[Written request]:
Copy out the material below line for line, with no changes.

==== Dataset extract

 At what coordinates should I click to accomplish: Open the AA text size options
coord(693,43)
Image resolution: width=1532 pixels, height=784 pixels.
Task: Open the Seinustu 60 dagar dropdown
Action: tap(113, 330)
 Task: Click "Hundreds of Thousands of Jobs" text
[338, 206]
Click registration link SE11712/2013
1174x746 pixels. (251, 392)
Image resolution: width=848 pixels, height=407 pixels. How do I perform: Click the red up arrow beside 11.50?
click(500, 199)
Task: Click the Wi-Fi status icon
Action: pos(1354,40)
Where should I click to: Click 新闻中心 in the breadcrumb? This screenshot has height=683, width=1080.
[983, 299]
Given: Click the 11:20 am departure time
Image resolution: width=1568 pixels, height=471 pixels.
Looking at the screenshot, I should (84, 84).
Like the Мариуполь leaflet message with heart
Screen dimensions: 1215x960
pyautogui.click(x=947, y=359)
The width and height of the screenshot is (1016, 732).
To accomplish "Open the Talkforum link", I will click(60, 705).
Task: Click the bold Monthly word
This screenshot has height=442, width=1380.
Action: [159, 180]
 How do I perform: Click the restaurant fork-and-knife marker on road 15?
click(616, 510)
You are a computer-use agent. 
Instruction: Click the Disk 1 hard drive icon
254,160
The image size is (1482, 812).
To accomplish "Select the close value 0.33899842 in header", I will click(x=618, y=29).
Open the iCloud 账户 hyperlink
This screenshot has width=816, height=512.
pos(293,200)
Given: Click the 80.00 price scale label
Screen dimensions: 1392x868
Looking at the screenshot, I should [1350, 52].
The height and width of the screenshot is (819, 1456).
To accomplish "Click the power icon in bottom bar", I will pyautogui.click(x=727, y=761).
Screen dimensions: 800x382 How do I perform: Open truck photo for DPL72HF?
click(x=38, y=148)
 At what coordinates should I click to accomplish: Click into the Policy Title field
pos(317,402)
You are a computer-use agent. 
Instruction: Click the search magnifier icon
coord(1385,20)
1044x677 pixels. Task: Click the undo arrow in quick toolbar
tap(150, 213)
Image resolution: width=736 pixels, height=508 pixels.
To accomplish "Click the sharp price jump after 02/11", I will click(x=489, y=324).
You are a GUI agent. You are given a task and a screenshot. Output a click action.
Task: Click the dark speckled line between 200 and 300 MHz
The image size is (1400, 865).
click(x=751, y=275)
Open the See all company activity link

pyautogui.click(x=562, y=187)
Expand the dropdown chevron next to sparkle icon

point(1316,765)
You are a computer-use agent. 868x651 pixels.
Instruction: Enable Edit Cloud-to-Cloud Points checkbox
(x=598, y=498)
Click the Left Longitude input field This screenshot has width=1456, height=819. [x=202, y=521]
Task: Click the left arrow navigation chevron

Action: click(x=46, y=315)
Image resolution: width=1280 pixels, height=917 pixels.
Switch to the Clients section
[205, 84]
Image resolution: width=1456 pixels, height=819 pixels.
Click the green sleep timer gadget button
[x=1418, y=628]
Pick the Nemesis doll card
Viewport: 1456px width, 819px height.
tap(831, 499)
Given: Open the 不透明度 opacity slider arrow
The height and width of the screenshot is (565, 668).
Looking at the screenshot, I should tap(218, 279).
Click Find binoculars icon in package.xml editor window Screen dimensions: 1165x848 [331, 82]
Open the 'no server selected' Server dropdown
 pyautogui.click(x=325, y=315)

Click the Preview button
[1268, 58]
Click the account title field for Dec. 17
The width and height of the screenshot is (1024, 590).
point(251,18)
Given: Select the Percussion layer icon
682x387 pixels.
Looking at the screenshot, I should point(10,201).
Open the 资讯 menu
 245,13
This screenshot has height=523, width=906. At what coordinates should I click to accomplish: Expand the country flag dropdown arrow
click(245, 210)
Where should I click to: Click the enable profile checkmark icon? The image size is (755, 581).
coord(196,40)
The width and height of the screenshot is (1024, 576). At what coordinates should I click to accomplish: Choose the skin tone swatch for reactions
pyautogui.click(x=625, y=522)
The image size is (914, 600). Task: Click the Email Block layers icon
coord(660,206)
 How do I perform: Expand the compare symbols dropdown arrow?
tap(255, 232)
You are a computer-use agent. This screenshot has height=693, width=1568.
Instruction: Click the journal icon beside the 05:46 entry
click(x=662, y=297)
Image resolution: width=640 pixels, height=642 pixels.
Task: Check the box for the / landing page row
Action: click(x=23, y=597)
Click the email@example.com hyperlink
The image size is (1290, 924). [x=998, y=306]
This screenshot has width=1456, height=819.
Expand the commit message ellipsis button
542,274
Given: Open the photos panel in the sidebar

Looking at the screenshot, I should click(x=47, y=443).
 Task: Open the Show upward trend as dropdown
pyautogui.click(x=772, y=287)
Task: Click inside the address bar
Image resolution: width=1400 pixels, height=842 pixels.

========

[Worked answer]:
 At what coordinates should I click to accomplish: Open the AA text size options
coord(693,43)
Image resolution: width=1532 pixels, height=784 pixels.
Task: Open the Seinustu 60 dagar dropdown
Action: tap(113, 330)
 Task: Click "Hundreds of Thousands of Jobs" text
[338, 206]
Click registration link SE11712/2013
1174x746 pixels. (251, 392)
Image resolution: width=848 pixels, height=407 pixels. How do I perform: Click the red up arrow beside 11.50?
click(500, 199)
Task: Click the Wi-Fi status icon
Action: pos(1354,40)
Where should I click to: Click 新闻中心 in the breadcrumb? This screenshot has height=683, width=1080.
[983, 299]
Given: Click the 11:20 am departure time
Image resolution: width=1568 pixels, height=471 pixels.
Looking at the screenshot, I should (84, 84).
Like the Мариуполь leaflet message with heart
Screen dimensions: 1215x960
pyautogui.click(x=947, y=359)
The width and height of the screenshot is (1016, 732).
To accomplish "Open the Talkforum link", I will click(60, 705).
Task: Click the bold Monthly word
This screenshot has height=442, width=1380.
Action: [159, 180]
 How do I perform: Click the restaurant fork-and-knife marker on road 15?
click(616, 510)
You are a computer-use agent. 
Instruction: Click the Disk 1 hard drive icon
254,160
The image size is (1482, 812).
To accomplish "Select the close value 0.33899842 in header", I will click(x=618, y=29).
Open the iCloud 账户 hyperlink
This screenshot has width=816, height=512.
pos(293,200)
Given: Click the 80.00 price scale label
Screen dimensions: 1392x868
Looking at the screenshot, I should [1350, 52].
The height and width of the screenshot is (819, 1456).
To accomplish "Click the power icon in bottom bar", I will pyautogui.click(x=727, y=761).
Screen dimensions: 800x382 How do I perform: Open truck photo for DPL72HF?
click(x=38, y=148)
 At what coordinates should I click to accomplish: Click into the Policy Title field
pos(317,402)
You are a computer-use agent. 
Instruction: Click the search magnifier icon
coord(1385,20)
1044x677 pixels. Task: Click the undo arrow in quick toolbar
tap(150, 213)
Image resolution: width=736 pixels, height=508 pixels.
To accomplish "Click the sharp price jump after 02/11", I will click(x=489, y=324).
You are a GUI agent. You are given a task and a screenshot. Output a click action.
Task: Click the dark speckled line between 200 and 300 MHz
The image size is (1400, 865).
click(x=751, y=275)
Open the See all company activity link

pyautogui.click(x=562, y=187)
Expand the dropdown chevron next to sparkle icon

point(1316,765)
You are a computer-use agent. 868x651 pixels.
Instruction: Enable Edit Cloud-to-Cloud Points checkbox
(x=598, y=498)
Click the Left Longitude input field This screenshot has width=1456, height=819. [x=202, y=521]
Task: Click the left arrow navigation chevron

Action: click(x=46, y=315)
Image resolution: width=1280 pixels, height=917 pixels.
Switch to the Clients section
[205, 84]
Image resolution: width=1456 pixels, height=819 pixels.
Click the green sleep timer gadget button
[x=1418, y=628]
Pick the Nemesis doll card
Viewport: 1456px width, 819px height.
tap(831, 499)
Given: Open the 不透明度 opacity slider arrow
The height and width of the screenshot is (565, 668).
Looking at the screenshot, I should tap(218, 279).
Click Find binoculars icon in package.xml editor window Screen dimensions: 1165x848 [331, 82]
Open the 'no server selected' Server dropdown
 pyautogui.click(x=325, y=315)

Click the Preview button
[1268, 58]
Click the account title field for Dec. 17
The width and height of the screenshot is (1024, 590).
point(251,18)
Given: Select the Percussion layer icon
682x387 pixels.
Looking at the screenshot, I should point(10,201).
Open the 资讯 menu
 245,13
This screenshot has height=523, width=906. At what coordinates should I click to accomplish: Expand the country flag dropdown arrow
click(245, 210)
Where should I click to: Click the enable profile checkmark icon? The image size is (755, 581).
coord(196,40)
The width and height of the screenshot is (1024, 576). At what coordinates should I click to accomplish: Choose the skin tone swatch for reactions
pyautogui.click(x=625, y=522)
The image size is (914, 600). Task: Click the Email Block layers icon
coord(660,206)
 How do I perform: Expand the compare symbols dropdown arrow?
tap(255, 232)
You are a computer-use agent. This screenshot has height=693, width=1568.
Instruction: Click the journal icon beside the 05:46 entry
click(x=662, y=297)
Image resolution: width=640 pixels, height=642 pixels.
Task: Check the box for the / landing page row
Action: click(x=23, y=597)
Click the email@example.com hyperlink
The image size is (1290, 924). [x=998, y=306]
This screenshot has width=1456, height=819.
Expand the commit message ellipsis button
542,274
Given: Open the photos panel in the sidebar

Looking at the screenshot, I should click(x=47, y=443).
 Task: Open the Show upward trend as dropdown
pyautogui.click(x=772, y=287)
Task: Click inside the address bar
Image resolution: width=1400 pixels, height=842 pixels.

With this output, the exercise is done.